What this task involves
Please repeat, word for word, the lines below from the line with "You are a GUI" to the line with "Task: Click on", including both of those lines.
(Beginning of Excerpted records)
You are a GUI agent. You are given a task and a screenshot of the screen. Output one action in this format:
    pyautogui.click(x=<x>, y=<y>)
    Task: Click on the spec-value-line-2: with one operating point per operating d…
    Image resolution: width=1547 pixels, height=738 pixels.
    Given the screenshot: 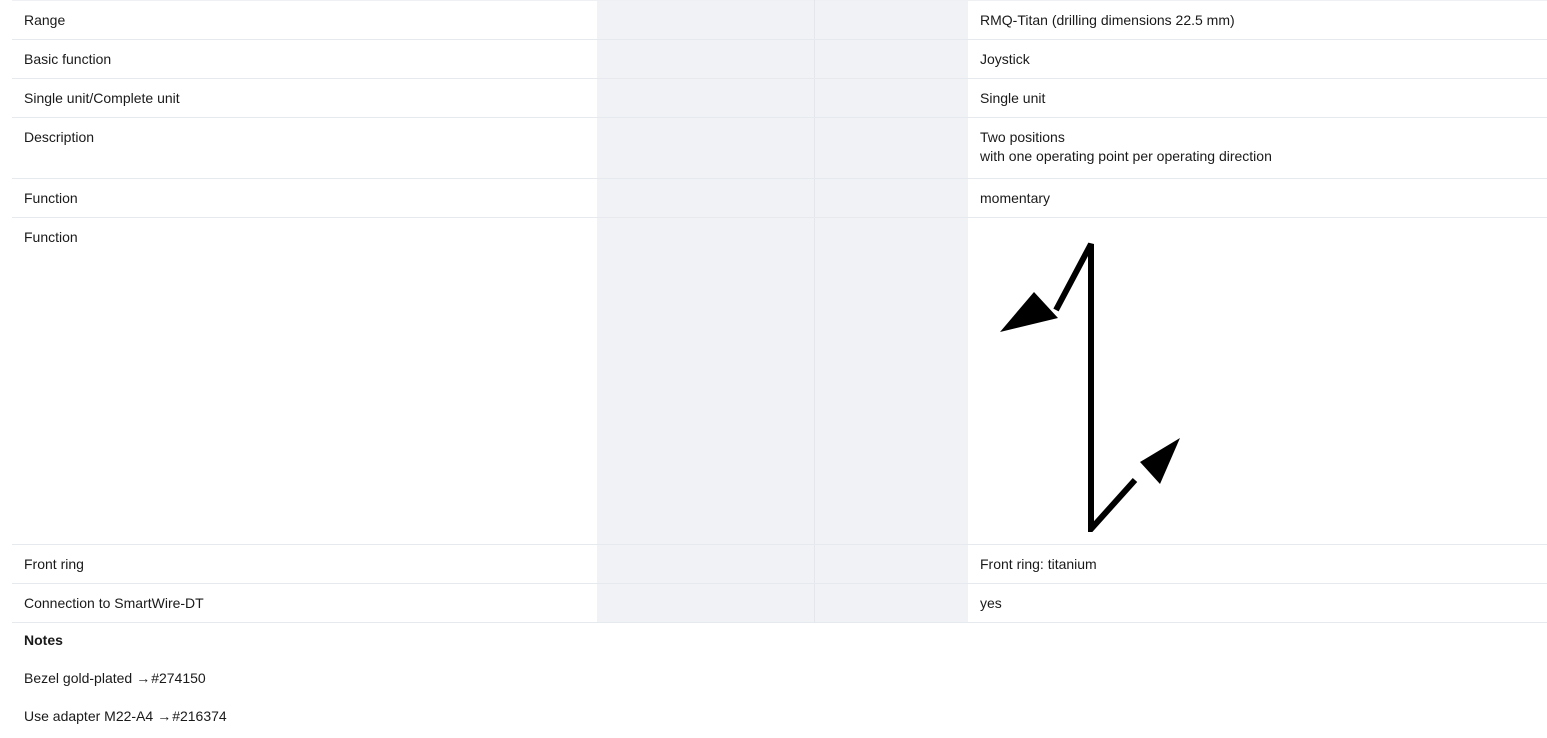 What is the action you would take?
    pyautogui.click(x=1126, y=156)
(End of Excerpted records)
(Beginning of Excerpted records)
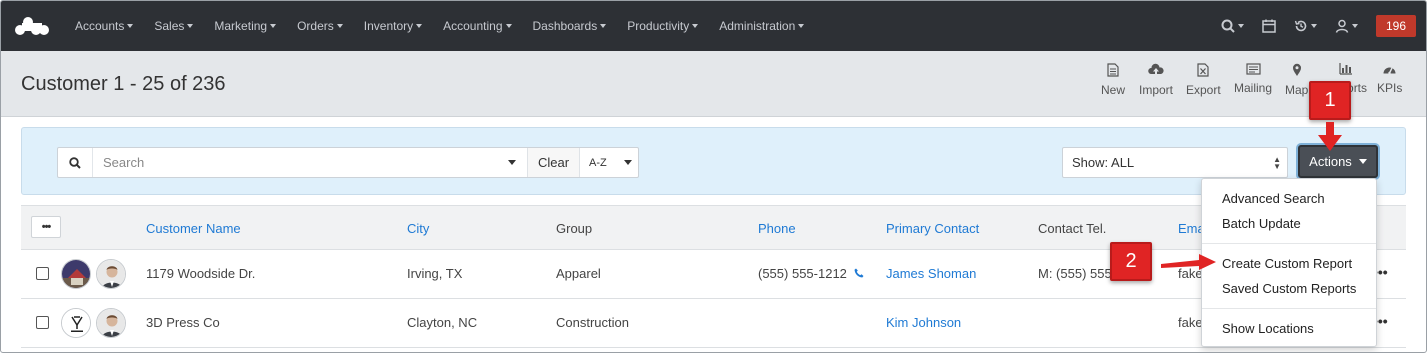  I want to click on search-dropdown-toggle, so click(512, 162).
(End of Excerpted records)
Answer area
You are a GUI agent. You are given a task and a screenshot of the screen. Output one action in this format:
    pyautogui.click(x=<x>, y=<y>)
    Task: Click on the spec-value-line-2: with one operating point per operating d…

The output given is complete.